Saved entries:
####################
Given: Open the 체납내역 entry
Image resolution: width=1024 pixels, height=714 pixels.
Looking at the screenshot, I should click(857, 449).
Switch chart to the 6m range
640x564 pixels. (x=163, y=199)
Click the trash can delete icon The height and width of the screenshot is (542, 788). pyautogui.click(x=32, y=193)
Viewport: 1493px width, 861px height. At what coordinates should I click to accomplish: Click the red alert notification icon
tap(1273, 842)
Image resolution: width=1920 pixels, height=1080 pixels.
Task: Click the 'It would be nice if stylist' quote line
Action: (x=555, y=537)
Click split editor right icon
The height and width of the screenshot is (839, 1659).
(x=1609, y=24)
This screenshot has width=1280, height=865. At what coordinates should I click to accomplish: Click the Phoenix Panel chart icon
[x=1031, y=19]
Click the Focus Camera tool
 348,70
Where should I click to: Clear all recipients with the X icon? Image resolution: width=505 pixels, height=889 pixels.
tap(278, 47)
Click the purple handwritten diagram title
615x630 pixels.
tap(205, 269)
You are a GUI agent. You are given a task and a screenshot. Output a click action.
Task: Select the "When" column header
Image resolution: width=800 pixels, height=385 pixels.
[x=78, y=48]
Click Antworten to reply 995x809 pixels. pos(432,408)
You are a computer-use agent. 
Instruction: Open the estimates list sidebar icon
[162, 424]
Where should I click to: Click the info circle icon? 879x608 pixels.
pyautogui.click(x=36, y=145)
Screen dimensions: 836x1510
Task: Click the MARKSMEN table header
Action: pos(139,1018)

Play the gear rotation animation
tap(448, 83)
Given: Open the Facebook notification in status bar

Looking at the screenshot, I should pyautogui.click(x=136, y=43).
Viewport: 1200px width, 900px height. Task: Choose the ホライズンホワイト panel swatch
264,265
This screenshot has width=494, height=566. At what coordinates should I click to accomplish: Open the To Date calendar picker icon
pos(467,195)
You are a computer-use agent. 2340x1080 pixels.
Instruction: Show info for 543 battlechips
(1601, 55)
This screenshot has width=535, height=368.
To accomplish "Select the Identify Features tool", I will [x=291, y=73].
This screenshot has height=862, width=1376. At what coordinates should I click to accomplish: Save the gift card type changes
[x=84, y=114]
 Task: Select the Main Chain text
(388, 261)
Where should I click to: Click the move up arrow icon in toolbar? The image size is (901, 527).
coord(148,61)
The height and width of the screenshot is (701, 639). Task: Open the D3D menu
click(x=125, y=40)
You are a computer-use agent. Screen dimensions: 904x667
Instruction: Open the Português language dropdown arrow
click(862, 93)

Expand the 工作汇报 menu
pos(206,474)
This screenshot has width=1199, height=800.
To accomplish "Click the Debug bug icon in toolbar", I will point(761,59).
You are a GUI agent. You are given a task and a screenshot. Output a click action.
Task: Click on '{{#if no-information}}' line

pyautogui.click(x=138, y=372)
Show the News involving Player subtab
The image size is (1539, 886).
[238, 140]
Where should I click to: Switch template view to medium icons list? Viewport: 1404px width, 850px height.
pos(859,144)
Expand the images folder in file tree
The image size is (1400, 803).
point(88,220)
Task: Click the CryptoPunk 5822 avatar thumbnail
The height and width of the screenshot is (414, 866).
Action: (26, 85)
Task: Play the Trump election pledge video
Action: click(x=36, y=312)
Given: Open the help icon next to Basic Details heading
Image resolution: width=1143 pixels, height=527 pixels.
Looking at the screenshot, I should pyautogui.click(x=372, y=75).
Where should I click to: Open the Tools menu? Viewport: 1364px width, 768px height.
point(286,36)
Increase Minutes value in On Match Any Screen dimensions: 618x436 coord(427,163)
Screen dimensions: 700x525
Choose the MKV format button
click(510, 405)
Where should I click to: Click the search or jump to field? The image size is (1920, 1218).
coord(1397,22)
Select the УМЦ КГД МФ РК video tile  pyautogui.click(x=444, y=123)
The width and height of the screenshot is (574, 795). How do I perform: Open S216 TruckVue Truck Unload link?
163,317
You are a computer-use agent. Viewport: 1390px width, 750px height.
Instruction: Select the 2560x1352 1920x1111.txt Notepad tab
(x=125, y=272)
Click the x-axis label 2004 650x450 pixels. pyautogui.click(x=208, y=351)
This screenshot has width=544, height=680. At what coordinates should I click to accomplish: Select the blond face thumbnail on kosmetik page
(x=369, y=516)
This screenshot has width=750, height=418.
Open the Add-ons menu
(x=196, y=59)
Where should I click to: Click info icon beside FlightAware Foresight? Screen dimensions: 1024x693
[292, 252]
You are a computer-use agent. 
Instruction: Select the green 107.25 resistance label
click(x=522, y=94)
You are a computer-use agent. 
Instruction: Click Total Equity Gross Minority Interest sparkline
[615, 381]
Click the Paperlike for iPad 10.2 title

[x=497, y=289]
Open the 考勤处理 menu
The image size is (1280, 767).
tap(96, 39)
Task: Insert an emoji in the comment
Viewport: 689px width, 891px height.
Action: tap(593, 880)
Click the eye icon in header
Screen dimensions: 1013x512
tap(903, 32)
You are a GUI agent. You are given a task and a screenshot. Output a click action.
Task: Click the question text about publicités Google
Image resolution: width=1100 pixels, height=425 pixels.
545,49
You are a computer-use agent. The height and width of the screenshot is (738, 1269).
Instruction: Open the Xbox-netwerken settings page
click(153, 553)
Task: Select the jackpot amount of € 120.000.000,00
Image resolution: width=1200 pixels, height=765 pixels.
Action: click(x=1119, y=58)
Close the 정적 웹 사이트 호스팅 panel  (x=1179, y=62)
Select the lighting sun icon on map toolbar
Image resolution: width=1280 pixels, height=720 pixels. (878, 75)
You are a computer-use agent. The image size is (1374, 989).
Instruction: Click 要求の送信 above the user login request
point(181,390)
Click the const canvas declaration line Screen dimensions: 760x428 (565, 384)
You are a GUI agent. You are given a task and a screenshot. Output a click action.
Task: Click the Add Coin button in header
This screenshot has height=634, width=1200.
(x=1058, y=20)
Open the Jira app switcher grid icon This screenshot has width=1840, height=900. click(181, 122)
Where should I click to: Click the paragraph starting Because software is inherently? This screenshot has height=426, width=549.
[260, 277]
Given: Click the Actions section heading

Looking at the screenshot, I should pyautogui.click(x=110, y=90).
####################
[YOUR GOAL]: Wherever a line above includes the string "will", count it; give only the final tally.

[FINISHED TASK]: 2